MOSCOW Russian helmer Fyodor Bondarchuk, whose Afghan war drama “9th Company” was territory’s top grosser two years ago, has started shooting his latest project — which looks to be among the priciest pics for Russia to date.
“The Inhabited Island” is an adaptation of a Soviet sci-fi novel by writers Arkady and Boris Strugatsky, which started an unprecedented 10-month shoot last week.
Announced budget for the final two-pic result is $28 million, with $18 million for production and $10 million toward P&A.
Production companies involved are local TV channel CTC (which trades on New York’s Nasdaq exchange), through topper Alexander Rodnyansky, alongside Sergei Melkumov and Dmitry Rudovsky, as well as Bondarchuk’s own shingle Art Pictures.
Ukraine-born Rodnyansky was a major producer on “9th Company,” which shot extensively in that country’s Crimea peninsula, where much of shooting of “The Inhabited Island” is set to take place, with extensive military effects as in Bondarchuk’s Afghan drama. The helmer, who made his name as an ad and music vid director in the 1990s, is son of Soviet director Sergei Bondarchuk (“War and Peace”).
Most recently Bondarchuk and Rodnyansky co-produced Rezo Gigineishvili’s comedy “Heat,” which has taken the No. 2 B.O. spot in Russia this year since its end-of-December bow, with results coming in above the $16 million mark to date.
The difference in budgets between the two works is causing some raised brows in Moscow film circles.
“These budgets are going up — and you wonder when they are going to go above the realistic ceiling for profitability, not least because the sheer number of Russian films coming out, reasonably heavily promoted, is grabbing screens around the country,” one industry observer said.
The first installment of “Island” is due out in October 2008, after completion of extensive special effects and post-production work.

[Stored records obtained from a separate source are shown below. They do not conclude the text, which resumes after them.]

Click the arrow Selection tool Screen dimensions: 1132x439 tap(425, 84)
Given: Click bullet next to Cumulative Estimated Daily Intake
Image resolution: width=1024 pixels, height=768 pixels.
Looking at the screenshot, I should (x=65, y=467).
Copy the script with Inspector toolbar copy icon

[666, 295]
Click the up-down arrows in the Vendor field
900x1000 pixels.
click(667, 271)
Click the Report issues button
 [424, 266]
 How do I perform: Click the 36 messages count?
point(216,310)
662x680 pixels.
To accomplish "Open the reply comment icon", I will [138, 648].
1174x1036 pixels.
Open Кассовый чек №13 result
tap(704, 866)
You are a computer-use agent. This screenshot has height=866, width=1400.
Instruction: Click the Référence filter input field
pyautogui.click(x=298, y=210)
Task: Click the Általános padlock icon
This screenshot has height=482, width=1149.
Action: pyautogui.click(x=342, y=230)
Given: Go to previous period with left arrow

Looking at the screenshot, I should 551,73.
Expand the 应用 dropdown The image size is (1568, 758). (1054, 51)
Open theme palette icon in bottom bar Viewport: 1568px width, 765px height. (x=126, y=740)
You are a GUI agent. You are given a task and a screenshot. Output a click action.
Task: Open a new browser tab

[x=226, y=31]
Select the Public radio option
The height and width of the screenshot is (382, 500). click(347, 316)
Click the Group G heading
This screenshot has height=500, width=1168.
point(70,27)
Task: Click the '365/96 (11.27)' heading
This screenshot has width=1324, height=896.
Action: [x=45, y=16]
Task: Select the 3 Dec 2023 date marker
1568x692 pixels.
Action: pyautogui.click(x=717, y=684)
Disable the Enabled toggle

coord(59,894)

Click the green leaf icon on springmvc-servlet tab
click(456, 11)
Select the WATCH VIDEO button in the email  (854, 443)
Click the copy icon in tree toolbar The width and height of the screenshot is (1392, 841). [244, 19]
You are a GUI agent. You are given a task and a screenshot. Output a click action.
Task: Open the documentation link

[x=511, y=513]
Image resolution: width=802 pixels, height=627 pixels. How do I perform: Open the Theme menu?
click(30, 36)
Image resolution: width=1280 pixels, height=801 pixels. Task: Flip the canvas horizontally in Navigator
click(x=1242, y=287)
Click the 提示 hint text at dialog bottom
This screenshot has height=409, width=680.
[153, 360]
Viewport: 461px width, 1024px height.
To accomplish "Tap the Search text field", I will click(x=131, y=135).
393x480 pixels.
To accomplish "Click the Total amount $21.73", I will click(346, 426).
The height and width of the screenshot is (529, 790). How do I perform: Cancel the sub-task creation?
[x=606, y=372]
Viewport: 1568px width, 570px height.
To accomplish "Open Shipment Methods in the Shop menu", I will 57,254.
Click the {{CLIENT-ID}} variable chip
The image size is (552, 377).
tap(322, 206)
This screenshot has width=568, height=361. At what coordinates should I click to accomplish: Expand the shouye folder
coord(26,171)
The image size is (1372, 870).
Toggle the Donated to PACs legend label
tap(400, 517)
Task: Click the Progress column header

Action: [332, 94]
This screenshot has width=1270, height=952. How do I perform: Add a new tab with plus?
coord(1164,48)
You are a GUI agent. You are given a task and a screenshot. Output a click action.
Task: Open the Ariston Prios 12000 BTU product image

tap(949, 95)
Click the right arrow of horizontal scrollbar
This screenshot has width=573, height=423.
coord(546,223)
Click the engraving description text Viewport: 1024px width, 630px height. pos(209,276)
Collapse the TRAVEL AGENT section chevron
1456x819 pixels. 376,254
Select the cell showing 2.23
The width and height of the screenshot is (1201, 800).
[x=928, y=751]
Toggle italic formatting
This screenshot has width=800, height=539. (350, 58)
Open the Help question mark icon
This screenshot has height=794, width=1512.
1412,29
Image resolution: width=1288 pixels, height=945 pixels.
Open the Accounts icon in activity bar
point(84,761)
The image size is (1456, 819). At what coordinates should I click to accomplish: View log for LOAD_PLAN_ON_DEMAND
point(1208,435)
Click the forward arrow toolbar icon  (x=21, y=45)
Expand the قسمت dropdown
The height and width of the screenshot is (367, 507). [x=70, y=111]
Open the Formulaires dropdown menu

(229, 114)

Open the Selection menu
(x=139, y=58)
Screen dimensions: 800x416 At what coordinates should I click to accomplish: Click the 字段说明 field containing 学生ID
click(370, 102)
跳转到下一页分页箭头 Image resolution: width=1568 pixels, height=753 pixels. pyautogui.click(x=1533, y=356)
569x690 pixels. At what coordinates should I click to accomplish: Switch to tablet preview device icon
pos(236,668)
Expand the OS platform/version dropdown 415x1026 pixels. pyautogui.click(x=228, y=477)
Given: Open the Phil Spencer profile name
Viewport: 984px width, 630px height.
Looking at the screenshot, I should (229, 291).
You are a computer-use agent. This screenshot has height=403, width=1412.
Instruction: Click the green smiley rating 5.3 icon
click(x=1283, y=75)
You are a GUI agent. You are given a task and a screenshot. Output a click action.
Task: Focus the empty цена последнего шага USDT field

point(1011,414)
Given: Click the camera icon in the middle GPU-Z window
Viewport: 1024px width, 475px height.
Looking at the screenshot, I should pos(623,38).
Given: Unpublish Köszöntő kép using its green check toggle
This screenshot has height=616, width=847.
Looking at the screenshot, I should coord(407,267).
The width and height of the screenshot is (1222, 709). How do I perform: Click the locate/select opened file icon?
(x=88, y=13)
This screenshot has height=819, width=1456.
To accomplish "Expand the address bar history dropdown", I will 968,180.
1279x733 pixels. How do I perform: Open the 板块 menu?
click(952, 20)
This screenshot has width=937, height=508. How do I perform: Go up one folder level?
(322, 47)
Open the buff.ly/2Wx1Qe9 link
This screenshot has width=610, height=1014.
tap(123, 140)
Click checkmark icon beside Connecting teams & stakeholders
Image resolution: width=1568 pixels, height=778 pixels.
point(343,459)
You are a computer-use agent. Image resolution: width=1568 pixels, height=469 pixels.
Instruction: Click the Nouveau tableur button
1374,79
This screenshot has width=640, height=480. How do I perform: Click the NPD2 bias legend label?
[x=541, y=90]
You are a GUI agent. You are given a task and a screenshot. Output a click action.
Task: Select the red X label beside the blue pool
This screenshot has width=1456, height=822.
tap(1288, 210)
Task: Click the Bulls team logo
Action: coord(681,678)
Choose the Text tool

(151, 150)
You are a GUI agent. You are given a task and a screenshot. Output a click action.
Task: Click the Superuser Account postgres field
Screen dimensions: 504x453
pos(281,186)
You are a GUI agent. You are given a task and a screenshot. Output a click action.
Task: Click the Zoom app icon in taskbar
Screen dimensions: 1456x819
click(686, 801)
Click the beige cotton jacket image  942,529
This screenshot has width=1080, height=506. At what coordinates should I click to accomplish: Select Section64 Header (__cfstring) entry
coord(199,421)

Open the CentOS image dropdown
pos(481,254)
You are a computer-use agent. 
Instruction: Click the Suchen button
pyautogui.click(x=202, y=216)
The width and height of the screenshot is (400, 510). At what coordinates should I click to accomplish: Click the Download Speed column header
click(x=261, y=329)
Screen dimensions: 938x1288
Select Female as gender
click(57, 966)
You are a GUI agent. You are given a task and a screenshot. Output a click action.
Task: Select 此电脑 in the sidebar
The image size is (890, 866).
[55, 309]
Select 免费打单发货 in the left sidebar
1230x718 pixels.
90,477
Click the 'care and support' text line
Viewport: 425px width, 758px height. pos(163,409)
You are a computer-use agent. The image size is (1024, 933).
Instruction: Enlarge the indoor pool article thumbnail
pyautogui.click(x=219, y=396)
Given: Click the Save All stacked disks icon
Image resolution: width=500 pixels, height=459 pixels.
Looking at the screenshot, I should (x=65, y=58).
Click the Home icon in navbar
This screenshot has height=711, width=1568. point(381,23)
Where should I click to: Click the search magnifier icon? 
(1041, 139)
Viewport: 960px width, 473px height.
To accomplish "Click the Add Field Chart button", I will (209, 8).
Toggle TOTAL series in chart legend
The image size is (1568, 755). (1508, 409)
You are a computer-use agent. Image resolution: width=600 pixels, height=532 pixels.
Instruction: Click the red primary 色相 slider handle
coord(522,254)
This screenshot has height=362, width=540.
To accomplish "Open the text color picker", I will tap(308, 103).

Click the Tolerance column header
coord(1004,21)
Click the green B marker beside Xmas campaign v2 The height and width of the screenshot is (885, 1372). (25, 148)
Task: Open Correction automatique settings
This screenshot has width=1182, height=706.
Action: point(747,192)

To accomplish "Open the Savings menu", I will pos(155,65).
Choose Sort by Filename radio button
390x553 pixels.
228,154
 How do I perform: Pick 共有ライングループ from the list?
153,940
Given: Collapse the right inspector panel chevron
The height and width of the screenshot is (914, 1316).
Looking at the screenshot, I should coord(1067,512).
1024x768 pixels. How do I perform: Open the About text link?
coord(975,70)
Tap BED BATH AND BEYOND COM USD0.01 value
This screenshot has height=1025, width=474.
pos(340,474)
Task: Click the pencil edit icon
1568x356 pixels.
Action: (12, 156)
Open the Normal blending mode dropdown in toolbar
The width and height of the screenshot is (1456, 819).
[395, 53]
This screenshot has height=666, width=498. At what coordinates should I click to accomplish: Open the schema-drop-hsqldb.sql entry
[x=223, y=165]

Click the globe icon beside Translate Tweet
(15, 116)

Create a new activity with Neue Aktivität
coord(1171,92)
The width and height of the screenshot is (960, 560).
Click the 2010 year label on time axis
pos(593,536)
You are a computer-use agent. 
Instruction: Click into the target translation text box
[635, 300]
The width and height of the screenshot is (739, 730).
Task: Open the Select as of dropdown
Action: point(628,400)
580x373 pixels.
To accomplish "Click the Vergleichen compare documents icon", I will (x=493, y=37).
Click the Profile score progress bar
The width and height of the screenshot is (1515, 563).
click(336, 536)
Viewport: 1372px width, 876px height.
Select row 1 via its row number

Perhaps by then the market will have grown significantly.
At least that’s what Bondarchuk appears to be banking on: “With a population of 150 million, and growth in the number of screens, to release a film on as many as 1,000 prints will become realistic over the next 12-18 months,” he told Variety last year.
Another factor he mentioned was the chance of bringing down the percentage that currently stays with theaters from its current high level of 50% to something lower.
“That makes for a real chance in the near future for up to three Russian films a year to bring in as much as $100 million each at the box office,” Bondarchuk predicted.